Data Request Tips
By: Vincent Brandon, Data Coordinator
March 4, 2020
Data collection is one of the most challenging components in research. While literature and reports are readily available online, the raw data to investigate specific hypothesis is often sensitive and difficult to procure. The UDRC makes collection and matching across distal sensitive datasets much more accessible to academic and citizen researchers. To get the most out of our services follow these tips:
- Start your literature review
- Strip down your hypothesis to the maximum viable population
- Know what ‘Long’ vs ‘Wide’ data means
- There is no One Report to Rule Them All
The UDRC does not require a comprehensive literature review. You should start to pin down your methods and visuals. Requesting a broad dataset is a sure way to run up against obfuscation requirements and increase turnaround times. Browse a few papers or blog posts with graphs and consider which data points you need to begin answering your question.
This sounds counterintuitive, but is important. Unless you have reason to believe that an effect is present in a subset of the population, but not the rest, we recommend avoiding small subsets. Obfuscation applies to any identifying fields, including but not limited to demographics. It can also be helpful to bin similar groups together based on regional context. This can greatly improve the quality of the data as well as the speed you receive it. If, when you get the data, your findings warrant further analysis, put in another request. You will have a better idea of what precisely you need to enrich your research. We will be able to work with your prior search to add the granularity you need for a deep dive.
Do not create extra work for yourself by gluing columns together in a wide, shallow, report. We can create synthetic data tables for you (csv files) in real time.
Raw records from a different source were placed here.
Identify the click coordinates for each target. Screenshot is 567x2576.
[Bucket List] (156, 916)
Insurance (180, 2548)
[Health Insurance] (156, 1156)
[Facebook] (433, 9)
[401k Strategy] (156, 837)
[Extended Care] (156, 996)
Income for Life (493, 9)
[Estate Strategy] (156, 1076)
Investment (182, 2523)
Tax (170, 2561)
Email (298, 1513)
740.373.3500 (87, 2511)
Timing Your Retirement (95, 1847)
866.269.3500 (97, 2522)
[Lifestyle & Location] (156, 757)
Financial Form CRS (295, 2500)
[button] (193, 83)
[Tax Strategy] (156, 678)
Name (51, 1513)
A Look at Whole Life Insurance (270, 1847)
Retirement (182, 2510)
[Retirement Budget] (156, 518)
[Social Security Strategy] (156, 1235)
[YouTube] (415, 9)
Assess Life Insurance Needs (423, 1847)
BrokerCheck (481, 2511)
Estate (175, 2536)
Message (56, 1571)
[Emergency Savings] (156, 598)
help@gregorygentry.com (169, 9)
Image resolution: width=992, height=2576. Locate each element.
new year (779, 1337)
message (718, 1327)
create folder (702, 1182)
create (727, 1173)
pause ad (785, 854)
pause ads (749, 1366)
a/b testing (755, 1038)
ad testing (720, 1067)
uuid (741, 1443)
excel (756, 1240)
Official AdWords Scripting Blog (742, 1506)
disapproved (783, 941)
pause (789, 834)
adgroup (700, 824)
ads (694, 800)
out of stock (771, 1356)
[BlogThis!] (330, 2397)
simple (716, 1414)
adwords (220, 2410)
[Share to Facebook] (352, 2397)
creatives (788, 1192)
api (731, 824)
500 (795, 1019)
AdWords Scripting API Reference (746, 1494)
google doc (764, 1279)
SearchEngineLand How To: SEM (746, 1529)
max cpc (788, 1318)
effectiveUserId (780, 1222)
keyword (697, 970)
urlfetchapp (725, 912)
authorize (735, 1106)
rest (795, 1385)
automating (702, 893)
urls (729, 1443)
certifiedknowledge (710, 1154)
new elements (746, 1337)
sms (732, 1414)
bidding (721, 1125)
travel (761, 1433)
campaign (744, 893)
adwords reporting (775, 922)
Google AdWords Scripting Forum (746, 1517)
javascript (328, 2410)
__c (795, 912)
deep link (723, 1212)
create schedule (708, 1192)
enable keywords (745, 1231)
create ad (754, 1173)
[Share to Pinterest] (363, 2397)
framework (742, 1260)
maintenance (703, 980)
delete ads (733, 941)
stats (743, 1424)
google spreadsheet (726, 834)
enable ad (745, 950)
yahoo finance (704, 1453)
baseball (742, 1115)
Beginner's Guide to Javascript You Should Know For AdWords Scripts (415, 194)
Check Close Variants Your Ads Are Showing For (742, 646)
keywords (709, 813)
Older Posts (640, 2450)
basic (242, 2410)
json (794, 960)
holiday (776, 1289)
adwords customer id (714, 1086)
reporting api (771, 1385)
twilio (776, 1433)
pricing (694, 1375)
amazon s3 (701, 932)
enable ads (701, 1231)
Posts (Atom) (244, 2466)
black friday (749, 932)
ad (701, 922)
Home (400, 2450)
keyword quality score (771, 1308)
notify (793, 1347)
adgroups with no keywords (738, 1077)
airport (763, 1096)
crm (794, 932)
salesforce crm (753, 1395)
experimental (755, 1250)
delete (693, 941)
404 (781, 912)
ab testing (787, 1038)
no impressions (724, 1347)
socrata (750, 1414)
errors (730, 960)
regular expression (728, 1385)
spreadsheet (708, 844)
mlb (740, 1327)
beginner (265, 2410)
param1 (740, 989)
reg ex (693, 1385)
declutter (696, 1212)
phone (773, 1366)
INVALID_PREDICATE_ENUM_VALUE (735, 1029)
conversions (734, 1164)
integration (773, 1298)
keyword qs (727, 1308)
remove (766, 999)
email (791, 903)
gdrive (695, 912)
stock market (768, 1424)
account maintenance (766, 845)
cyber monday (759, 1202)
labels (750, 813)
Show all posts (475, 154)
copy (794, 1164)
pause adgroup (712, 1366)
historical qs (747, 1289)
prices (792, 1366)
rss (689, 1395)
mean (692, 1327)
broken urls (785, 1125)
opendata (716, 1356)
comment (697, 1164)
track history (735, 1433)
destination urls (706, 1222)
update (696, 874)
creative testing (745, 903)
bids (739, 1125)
Take advantage of them to nail down the structure you need the data in for analysis. You can load them into your favorite statistics package, with your language of choice, or a spreadsheet program and build mockups. This is also a good time to note if some data needs to be given a different format.
Different questions, different techniques, and different programs, use data differently. With that, it should be obvious you want just the right data in the just the right format for the analysis you are going to run. On top of loading constraints, having extraneous data loaded during analysis is an easy way to find out how sensitive and buggy statistical packages and programming languages are. Mockups with synthetic data can go a long way to making sure you aren’t waiting for data that needs significant cleaning and filtering prior to use. If you need more than one table, please ask.
We look forward to helping you with your data request!